Storment said that he is struggling to redefine his relationship to work — and urged other parents not to make the same mistakes.
“A lot of the things you are likely spending your time on you’ll regret once you no longer have the time,” Storment wrote.
Parents frequently schedule one-on-one meetings with co-workers, but do they schedule them with their kids? “If there’s any lesson to take away from this, it’s to remind others (and myself) not to miss out on the things that matter,” he said in his essay.
The post struck a chord with working parents trying to juggle children and jobs in an age when technology dictates that work begins the moment you pick up your phone in the morning and stops only when you force yourself to put it down.
“Through the story about this tragic event comes an incredibly important reminder about priorities — one that the term #worklifebalance can’t even begin to describe,” tweeted Jullie Strippoli, an assistant branch manager with Charles Schwab. “I strongly recommend that every working parent read J.R.’s post.”
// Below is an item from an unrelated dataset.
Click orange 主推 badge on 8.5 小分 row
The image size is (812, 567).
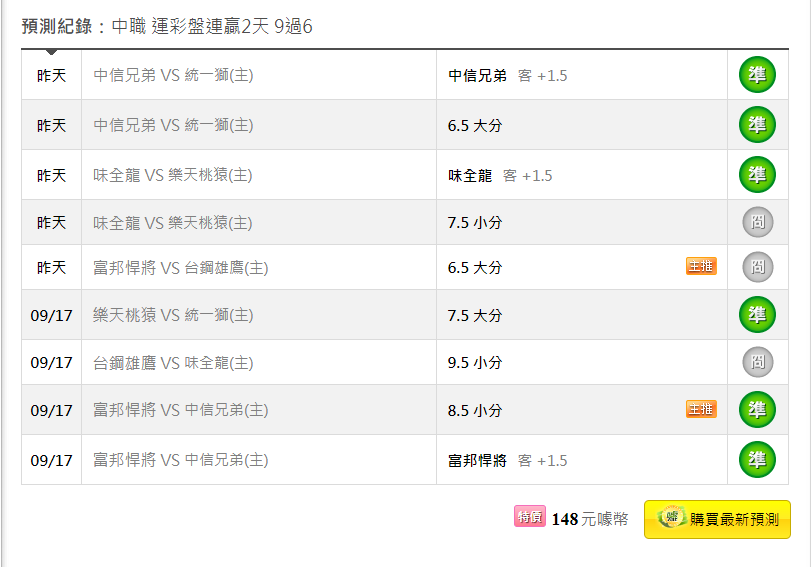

Through the story about this tragic event comes an incredibly important reminder about priorities - one that the term #worklifebalance can’t even begin to describe. I strongly recommend that every working parent read J.R.’s post. https://t.co/pm5atPqUUd— Jullie Strippoli (@JStrippoliCS) September 5, 2019
In a 2018 Ciphr study of 1,400 working parents, more than half said they felt judged by colleagues or bosses for trying to balance their home and work lives. Both parents and non-parents are increasingly struggling with the threat of burnout, which comes at a significant cost: The Harvard Business Review estimates that $125 billion to $190 billion in health-care spending each year is tied to the physical and psychological tolls of burnout.
On the morning Storment would learn that his son had died, he rose early for back-to-back meetings and left without saying goodbye, completing two work calls before arriving at the office. When the call came from his wife, Storment was in a meeting with employees in his Portland office regarding paid time off. He had just told them he hadn’t taken more than a contiguous week off in eight years.
Storment hasn’t worked since Wiley died, and he said he’s struggling with how to return “in a way that won’t leave me again with the regrets I have now.”
“To be honest, I’ve considered not going back,” Storment wrote. “But I believe in the words of Kahlil Gibran who said, ‘Work is love made visible.’ To me, that line is a testament to how much we gain, grow and offer through the work we do. But that work needs to have a balance that I have rarely lived.”
Wiley was already planning for future business ventures, Storment wrote, including a smoothie stand, a virtual-reality-headset operation and a “spaceship building company.” He would sometimes invite his brother and parents to join in his planning but made it clear that he would take the lead.
That made reading the words, “Occupation: Never Worked” on his son’s death certificate one of the most painful moments, Storment wrote.
In the post, Storment described a happy memory that has taken on a sorrowful significance now: dancing with Wiley years earlier at the Oregon Country Fair, while the band performed “Enjoy Yourself (It’s Later Than You Think).”
“You work and work for years and years, you’re always on the go/ You never take a minute off, too busy makin’ dough,” the song goes in the lead-up to its titular advice, which Storment and his wife are imploring other parents to heed.
“We wish a lot of things were different, but mostly we wish we’d had more time. If you are a parent and have any capacity to spend more time with your kids, do,” Jessica Brandes, Wiley’s mother and Storment’s wife, wrote in her own LinkedIn post. “It is priceless and should not be squandered. Take your vacation days and sabbaticals and go be with them. You will not regret the emails you forgot to send.”